What you have to do:
In the entries below, begin at the line that has "Image resolution: width=767" and stop after the line that has "Task: Open the notifications bell icon"; output those lines exactly, leaving out pictures.

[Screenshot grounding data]
****************************************

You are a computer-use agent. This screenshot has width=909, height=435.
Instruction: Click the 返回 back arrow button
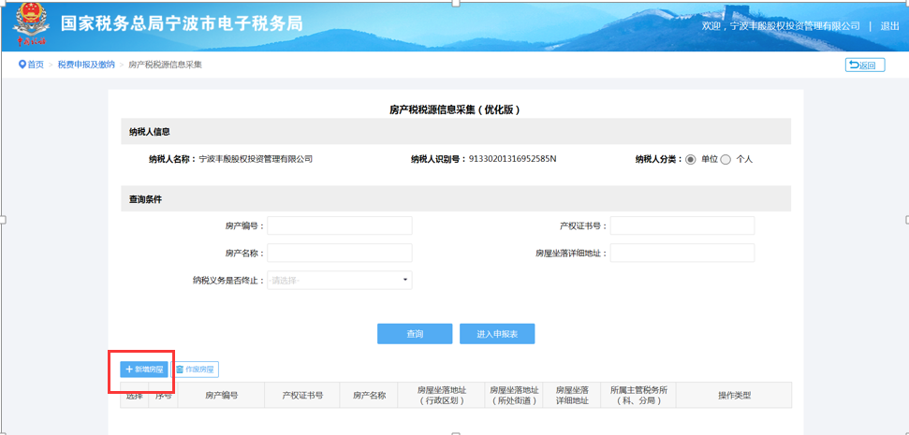[x=864, y=65]
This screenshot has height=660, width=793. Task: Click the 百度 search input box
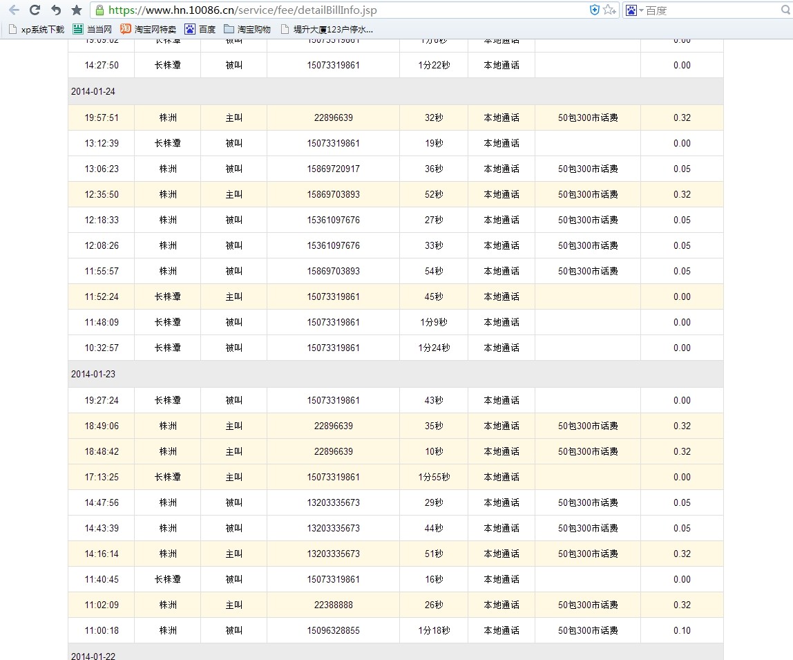coord(711,10)
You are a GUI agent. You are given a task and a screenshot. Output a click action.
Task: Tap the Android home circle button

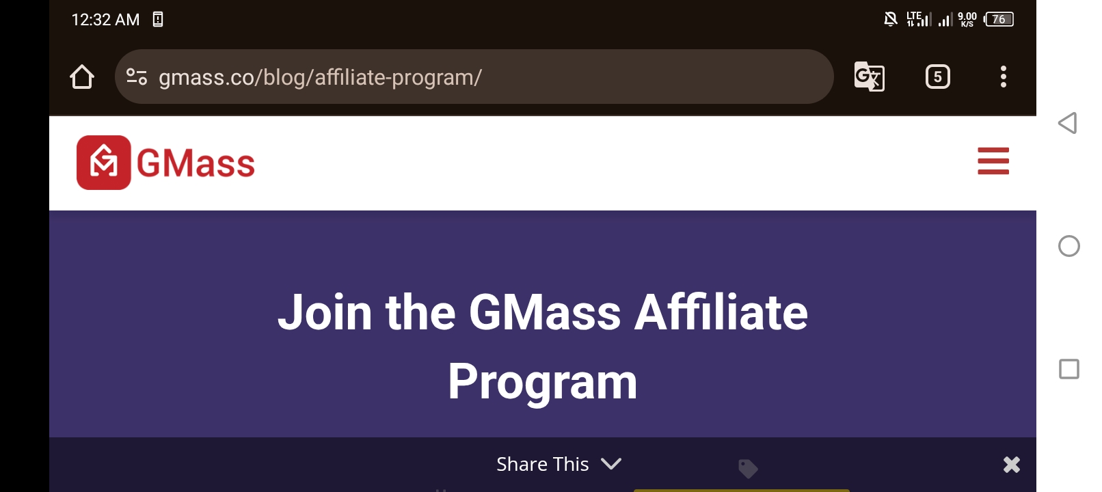click(1069, 246)
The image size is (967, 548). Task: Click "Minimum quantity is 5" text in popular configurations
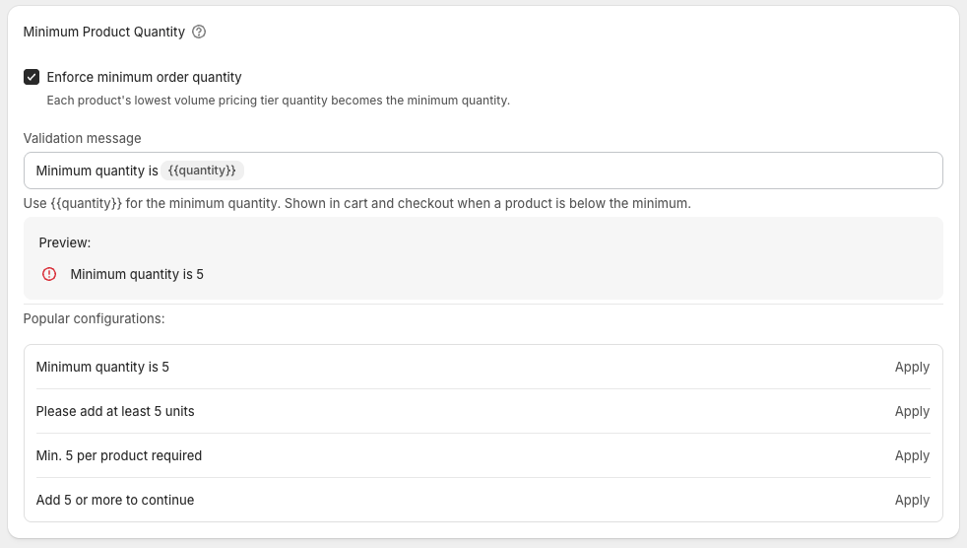click(x=102, y=367)
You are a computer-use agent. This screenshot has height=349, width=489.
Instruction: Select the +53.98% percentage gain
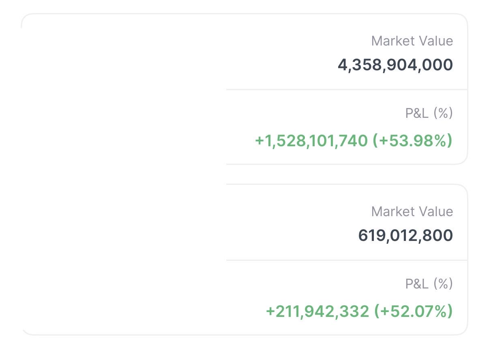point(412,141)
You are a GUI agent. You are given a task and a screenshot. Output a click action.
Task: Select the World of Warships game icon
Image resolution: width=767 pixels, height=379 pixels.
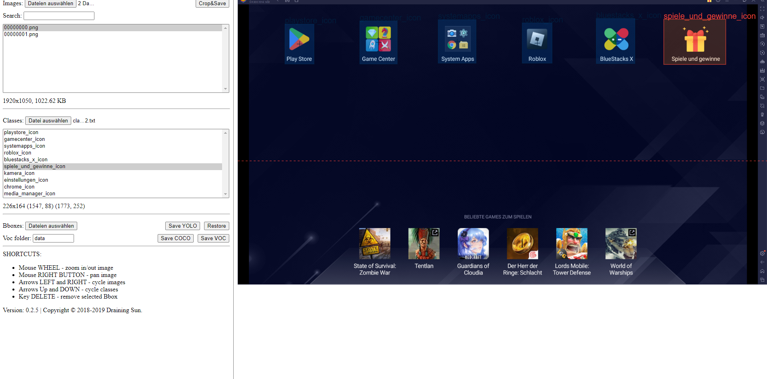click(621, 244)
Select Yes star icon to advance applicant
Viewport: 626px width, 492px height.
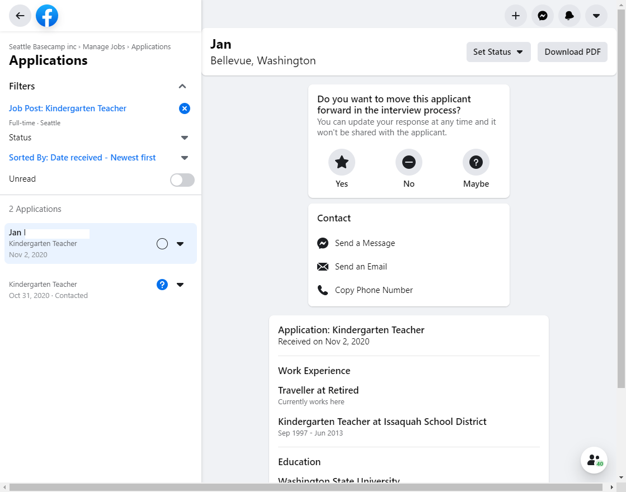pos(341,162)
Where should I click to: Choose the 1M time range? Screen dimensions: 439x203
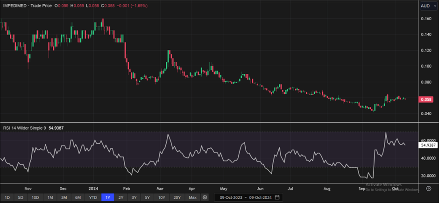click(50, 197)
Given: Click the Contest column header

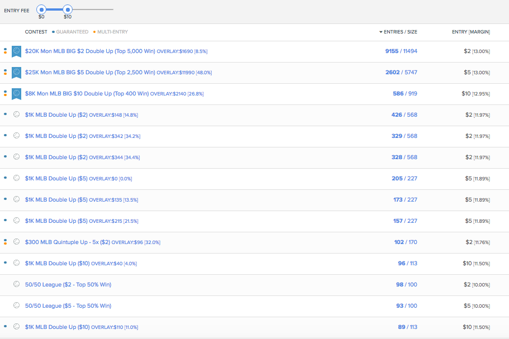Looking at the screenshot, I should coord(36,32).
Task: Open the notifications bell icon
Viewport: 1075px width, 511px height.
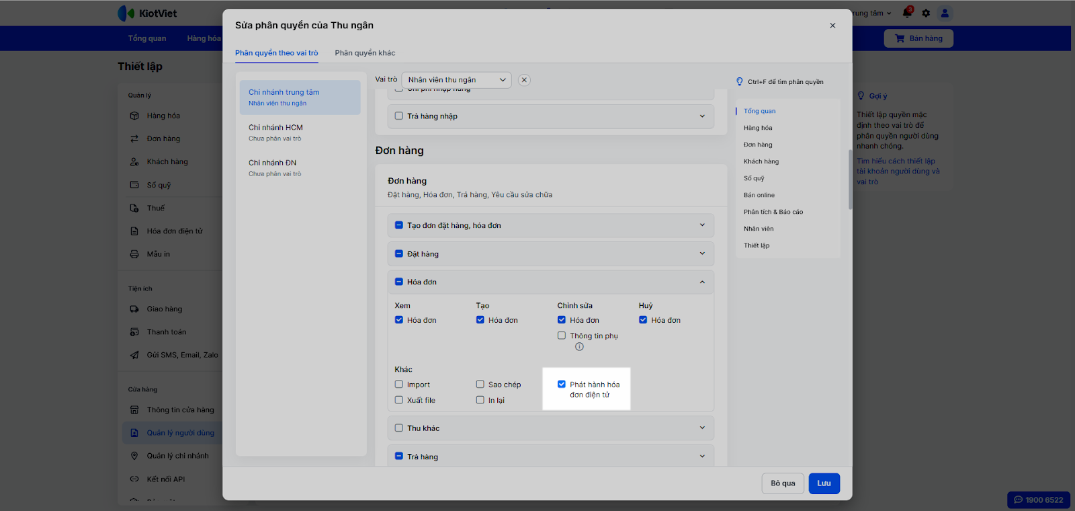Action: point(907,13)
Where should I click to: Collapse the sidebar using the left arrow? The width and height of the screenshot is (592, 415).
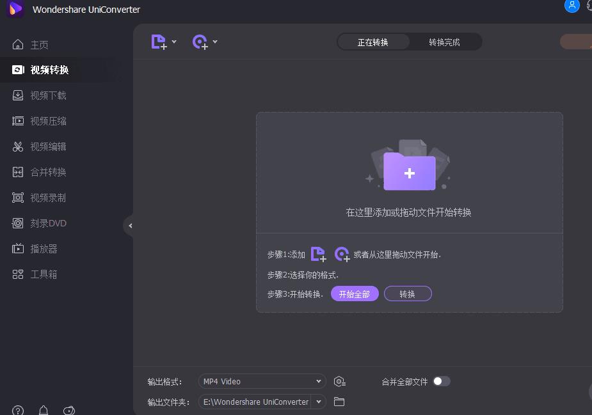130,226
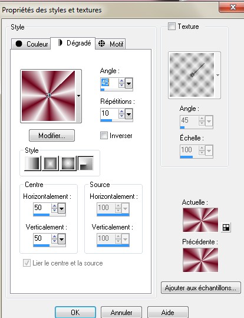The height and width of the screenshot is (318, 244).
Task: Switch to the Motif tab
Action: (x=110, y=44)
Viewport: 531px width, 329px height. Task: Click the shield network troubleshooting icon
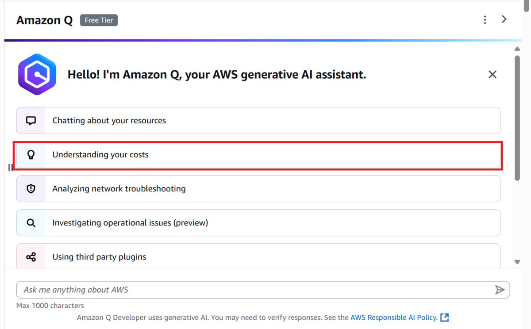point(31,189)
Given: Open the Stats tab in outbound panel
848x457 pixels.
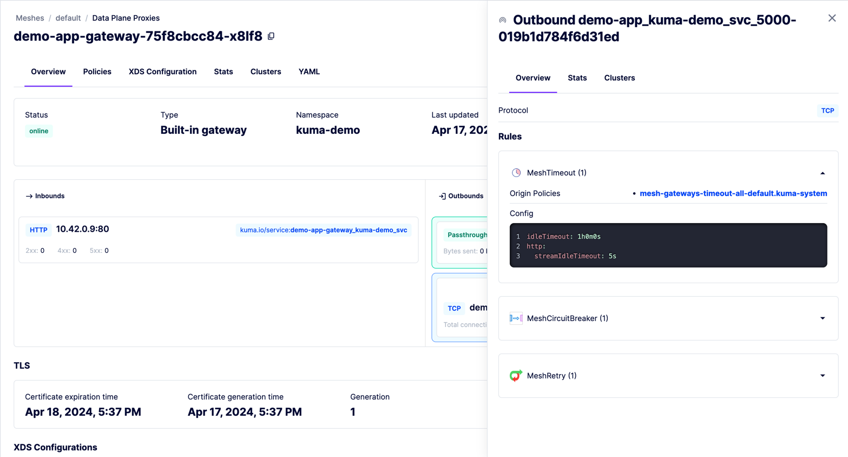Looking at the screenshot, I should [x=577, y=78].
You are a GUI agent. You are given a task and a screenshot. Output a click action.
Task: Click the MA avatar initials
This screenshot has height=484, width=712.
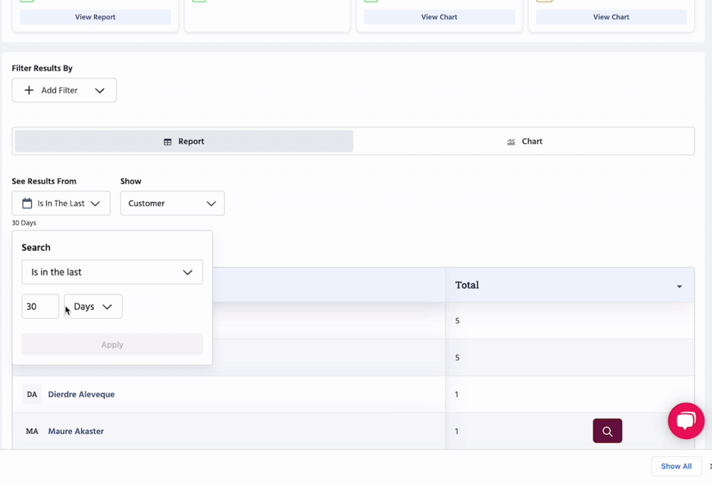coord(32,431)
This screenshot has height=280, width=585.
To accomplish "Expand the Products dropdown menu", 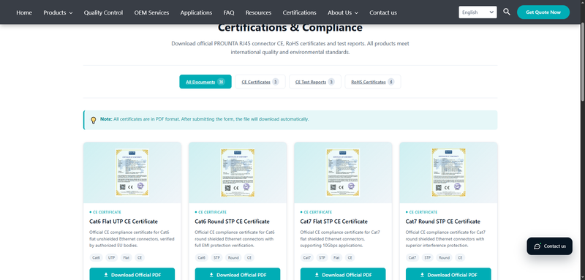I will pos(58,12).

****************************************

Your solution:
Image resolution: width=767 pixels, height=379 pixels.
click(621, 244)
Select Yes star icon to advance applicant
Viewport: 626px width, 492px height.
pos(341,162)
Where should I click to: Choose the 1M time range? Screen dimensions: 439x203
click(50, 197)
Given: Click the Contest column header

Looking at the screenshot, I should coord(36,32).
Task: Open the notifications bell icon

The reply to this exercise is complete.